• **Given task 1**
From the rows, write out the lines between the one holding "At what coordinates should I click to accomplish: Click the Gold" and the one holding "pyautogui.click(x=70, y=122)", inclusive.

== Reading passage ==

Hey team, quick one about mapping. if I have som...
# ask-community
b
Hey team, quick one about mapping. if I have some code like so:
Copy code
with Flow(
    name="horse_racing_data",
) as flow:
    dates = get_dates_task(days_back=days_back, days_ahead=days_ahead, dt_format="%d-%b-%Y")

    raw_sectional_data = apply_map(get_puntingform_sectional_dump_task, date=dates)


    spell_stats_data = apply_map(
        query_db_for_df_task, path_to_sql=unmapped("sql/select_spell_count.sql")
    )
    
    enriched_pf_data = apply_map(
        calculate_runners_spell_stats_task, pf_sectional_df=raw_sectional_data, spell_data=spell_stats_data
    )
I am making multiple separate
apply_map
calls and I just wanted to make sure if I can guarantee that when calling
calculate_runners_spell_stats_task
I can guarantee the order of the returned maps? What i mean is that
raw_sectional_data
and
spell_stats_data
are iterables and as they are provided to the function it is important that they maintain the same order. Am I all good here?
k
Why are you using
apply_map
over map? Seems like you only have one task per apply map? I think that order is guaranteed though. Order for mapped task is guaranteed and I went over the code and all it does is unpack the
apply_map
and make a flow for it. Just note that the lengths should be equal per these comments
b
haha I thought apply_map is map, what is the difference ? I think someone pointed me to apply_map on this channel before
and yep, lengths are the same
k
Apply map is for a complex sequence of tasks. In the example, the
inc_or_negate
is not a task. It’s a function that uses tasks.
b
ah, right, so are there performance benefits in changing to map?
k
Simplifies the code I think. I think performance difference will be minimal, but yes it is redundant.
I think you want something like the iterated mapping example
b
hmm, kind of
I just tested it out and the order is definitely not maintainted
the order appears to depend on the time taken for each task to complete
might need to implement an intermediate task that combines the outputs and reorders them
in saying that, when the mapped outputs are dataframes, this becomes quite complicated. Surely I am not the only person to run into this issue
k
For apply_map or map? Could you show me the code snippet?
b
give me a second, I might have missed the point of apply_map and it actually solves my issue
k
Cuz consecutive mapped tasks are compressed and executed together, which is what guarantees the order (on Dask)

===
== Records provided ==

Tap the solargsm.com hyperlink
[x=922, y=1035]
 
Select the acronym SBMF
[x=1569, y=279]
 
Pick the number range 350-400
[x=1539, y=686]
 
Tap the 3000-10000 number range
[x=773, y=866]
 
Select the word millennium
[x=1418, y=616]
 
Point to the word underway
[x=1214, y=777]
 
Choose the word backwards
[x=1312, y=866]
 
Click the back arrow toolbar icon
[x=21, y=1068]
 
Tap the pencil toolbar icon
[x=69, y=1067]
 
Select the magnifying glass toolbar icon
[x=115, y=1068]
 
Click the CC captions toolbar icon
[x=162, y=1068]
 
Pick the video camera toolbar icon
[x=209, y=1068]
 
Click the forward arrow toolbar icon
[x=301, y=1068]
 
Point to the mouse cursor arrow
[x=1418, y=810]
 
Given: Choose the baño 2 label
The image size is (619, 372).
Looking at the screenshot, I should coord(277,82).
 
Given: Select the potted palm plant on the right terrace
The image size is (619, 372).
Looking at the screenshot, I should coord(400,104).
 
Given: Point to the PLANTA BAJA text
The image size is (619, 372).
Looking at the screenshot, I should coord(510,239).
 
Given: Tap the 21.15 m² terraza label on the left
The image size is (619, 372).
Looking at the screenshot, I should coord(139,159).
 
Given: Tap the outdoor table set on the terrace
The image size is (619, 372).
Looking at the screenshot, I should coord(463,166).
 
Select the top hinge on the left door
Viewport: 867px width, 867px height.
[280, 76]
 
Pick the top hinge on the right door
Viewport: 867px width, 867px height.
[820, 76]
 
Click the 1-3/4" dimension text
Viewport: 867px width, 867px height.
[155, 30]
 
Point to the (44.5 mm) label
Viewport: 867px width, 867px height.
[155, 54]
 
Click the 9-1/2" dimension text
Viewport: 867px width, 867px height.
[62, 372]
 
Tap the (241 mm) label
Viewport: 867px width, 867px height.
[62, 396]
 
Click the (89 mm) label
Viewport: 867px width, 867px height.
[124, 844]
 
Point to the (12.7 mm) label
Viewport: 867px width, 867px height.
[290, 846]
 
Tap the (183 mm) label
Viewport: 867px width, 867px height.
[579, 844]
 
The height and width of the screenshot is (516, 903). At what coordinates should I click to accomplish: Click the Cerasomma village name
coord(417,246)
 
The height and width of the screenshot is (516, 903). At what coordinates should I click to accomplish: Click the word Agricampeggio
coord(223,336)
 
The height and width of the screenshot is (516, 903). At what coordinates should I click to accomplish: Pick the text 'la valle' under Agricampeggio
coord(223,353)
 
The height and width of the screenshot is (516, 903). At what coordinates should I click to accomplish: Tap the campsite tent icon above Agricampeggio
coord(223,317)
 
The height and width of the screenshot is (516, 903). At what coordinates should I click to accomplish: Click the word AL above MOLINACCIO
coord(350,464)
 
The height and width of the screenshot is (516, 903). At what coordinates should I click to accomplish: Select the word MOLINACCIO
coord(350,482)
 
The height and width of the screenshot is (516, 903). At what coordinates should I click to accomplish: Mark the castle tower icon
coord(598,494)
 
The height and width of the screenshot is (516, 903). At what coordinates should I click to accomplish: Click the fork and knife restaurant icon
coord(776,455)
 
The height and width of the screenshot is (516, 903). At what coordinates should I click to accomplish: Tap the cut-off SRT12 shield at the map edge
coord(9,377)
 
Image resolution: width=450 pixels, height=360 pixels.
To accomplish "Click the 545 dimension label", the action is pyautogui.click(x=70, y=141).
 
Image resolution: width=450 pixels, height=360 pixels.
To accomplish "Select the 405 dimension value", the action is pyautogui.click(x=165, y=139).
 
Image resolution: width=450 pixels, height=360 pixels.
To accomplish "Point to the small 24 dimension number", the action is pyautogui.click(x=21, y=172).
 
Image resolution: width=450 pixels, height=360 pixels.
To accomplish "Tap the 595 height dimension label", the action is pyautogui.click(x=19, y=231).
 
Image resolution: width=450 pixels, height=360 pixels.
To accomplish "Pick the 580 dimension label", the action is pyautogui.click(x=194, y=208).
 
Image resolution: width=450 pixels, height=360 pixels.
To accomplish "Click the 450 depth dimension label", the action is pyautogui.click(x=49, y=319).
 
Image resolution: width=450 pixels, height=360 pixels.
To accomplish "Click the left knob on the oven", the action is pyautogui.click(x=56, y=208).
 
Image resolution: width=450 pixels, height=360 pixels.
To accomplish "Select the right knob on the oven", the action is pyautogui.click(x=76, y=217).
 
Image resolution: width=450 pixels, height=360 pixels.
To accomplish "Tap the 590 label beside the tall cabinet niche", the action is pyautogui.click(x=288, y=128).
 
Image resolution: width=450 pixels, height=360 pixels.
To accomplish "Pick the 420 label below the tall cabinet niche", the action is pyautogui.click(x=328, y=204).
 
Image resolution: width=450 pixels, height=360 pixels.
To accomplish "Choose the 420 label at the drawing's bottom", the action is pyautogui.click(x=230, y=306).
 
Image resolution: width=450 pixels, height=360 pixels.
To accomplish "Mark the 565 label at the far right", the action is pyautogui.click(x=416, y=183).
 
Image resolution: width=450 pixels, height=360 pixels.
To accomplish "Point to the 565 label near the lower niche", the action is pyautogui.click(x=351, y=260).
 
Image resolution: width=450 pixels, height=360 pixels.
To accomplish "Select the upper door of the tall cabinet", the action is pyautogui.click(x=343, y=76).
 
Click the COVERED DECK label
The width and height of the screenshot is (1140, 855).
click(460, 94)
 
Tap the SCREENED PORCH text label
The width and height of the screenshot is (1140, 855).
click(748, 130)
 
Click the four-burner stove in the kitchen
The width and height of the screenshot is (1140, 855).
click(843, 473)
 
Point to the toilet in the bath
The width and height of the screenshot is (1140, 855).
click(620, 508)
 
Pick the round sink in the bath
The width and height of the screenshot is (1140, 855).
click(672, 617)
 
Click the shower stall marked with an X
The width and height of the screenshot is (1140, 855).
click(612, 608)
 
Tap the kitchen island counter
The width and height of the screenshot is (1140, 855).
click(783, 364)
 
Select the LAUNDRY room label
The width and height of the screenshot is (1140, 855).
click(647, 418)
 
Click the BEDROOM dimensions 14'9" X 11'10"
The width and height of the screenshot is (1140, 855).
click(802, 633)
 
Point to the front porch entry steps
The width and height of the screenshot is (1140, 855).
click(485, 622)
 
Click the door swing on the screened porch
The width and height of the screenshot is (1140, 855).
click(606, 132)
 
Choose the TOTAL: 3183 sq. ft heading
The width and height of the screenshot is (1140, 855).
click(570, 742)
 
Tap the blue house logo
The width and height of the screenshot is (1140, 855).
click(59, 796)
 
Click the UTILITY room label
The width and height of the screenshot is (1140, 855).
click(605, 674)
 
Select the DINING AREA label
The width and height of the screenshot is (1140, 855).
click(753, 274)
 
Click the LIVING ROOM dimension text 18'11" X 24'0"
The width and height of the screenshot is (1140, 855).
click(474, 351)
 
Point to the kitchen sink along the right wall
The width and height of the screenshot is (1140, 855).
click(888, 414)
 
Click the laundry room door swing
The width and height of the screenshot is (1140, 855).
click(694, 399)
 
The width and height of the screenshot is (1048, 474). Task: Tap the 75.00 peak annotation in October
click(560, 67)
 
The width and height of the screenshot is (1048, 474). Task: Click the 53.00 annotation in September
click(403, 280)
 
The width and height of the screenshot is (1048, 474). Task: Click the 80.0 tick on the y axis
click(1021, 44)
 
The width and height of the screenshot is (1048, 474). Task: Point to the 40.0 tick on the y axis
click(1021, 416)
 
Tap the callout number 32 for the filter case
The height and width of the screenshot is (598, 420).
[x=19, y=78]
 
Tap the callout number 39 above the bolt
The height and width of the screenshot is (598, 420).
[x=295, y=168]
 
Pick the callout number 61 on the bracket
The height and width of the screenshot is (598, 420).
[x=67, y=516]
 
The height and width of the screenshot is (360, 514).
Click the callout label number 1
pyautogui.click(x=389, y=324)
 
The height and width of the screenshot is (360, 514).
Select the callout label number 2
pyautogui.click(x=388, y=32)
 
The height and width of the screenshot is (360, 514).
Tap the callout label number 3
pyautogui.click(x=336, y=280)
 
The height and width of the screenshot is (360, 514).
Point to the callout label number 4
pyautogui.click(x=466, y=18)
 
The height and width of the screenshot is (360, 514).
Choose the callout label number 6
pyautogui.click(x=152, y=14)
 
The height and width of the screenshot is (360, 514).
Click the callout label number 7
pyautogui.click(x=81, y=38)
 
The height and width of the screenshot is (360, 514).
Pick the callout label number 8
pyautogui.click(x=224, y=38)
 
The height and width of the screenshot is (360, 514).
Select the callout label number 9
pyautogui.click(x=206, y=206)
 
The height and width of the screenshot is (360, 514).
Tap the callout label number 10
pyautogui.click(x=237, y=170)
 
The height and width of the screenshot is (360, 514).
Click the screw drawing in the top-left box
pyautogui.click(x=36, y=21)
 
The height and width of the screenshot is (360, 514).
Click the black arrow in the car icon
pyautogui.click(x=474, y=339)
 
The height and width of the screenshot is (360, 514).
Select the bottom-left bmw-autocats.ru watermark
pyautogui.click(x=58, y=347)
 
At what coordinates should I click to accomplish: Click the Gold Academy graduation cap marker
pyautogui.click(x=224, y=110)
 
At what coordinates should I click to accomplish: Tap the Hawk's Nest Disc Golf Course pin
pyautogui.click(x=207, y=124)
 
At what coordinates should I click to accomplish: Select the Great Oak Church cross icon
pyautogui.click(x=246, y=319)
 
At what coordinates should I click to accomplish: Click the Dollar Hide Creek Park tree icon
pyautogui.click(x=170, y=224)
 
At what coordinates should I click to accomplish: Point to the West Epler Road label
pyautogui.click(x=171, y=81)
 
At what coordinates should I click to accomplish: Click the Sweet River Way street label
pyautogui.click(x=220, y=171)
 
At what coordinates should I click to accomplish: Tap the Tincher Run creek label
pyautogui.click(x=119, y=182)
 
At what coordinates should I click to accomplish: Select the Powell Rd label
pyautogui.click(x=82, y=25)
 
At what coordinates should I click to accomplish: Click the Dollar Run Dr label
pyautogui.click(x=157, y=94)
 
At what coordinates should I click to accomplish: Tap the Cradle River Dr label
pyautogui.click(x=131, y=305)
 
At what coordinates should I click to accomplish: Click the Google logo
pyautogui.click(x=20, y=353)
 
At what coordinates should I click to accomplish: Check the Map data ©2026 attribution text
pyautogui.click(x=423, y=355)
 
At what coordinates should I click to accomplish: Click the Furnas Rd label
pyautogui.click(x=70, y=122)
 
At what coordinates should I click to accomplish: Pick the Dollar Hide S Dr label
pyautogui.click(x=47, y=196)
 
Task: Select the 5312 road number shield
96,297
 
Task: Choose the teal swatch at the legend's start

===

• **Given task 2**
Reproduce the passage of the forum thread on task mapping between "I think you" and "the code snippet?", inclusive.

• **Result 1**
At what coordinates should I click to accomplish: Click the Gold Academy graduation cap marker
pyautogui.click(x=224, y=110)
 
At what coordinates should I click to accomplish: Tap the Hawk's Nest Disc Golf Course pin
pyautogui.click(x=207, y=124)
 
At what coordinates should I click to accomplish: Select the Great Oak Church cross icon
pyautogui.click(x=246, y=319)
 
At what coordinates should I click to accomplish: Click the Dollar Hide Creek Park tree icon
pyautogui.click(x=170, y=224)
 
At what coordinates should I click to accomplish: Point to the West Epler Road label
pyautogui.click(x=171, y=81)
 
At what coordinates should I click to accomplish: Click the Sweet River Way street label
pyautogui.click(x=220, y=171)
 
At what coordinates should I click to accomplish: Tap the Tincher Run creek label
pyautogui.click(x=119, y=182)
 
At what coordinates should I click to accomplish: Select the Powell Rd label
pyautogui.click(x=82, y=25)
 
At what coordinates should I click to accomplish: Click the Dollar Run Dr label
pyautogui.click(x=157, y=94)
 
At what coordinates should I click to accomplish: Tap the Cradle River Dr label
pyautogui.click(x=131, y=305)
 
At what coordinates should I click to accomplish: Click the Google logo
pyautogui.click(x=20, y=353)
 
At what coordinates should I click to accomplish: Check the Map data ©2026 attribution text
pyautogui.click(x=423, y=355)
 
At what coordinates should I click to accomplish: Click the Furnas Rd label
pyautogui.click(x=70, y=122)

• **Result 2**
I think you want something like the iterated mapping example
b
hmm, kind of
I just tested it out and the order is definitely not maintainted
the order appears to depend on the time taken for each task to complete
might need to implement an intermediate task that combines the outputs and reorders them
in saying that, when the mapped outputs are dataframes, this becomes quite complicated. Surely I am not the only person to run into this issue
k
For apply_map or map? Could you show me the code snippet?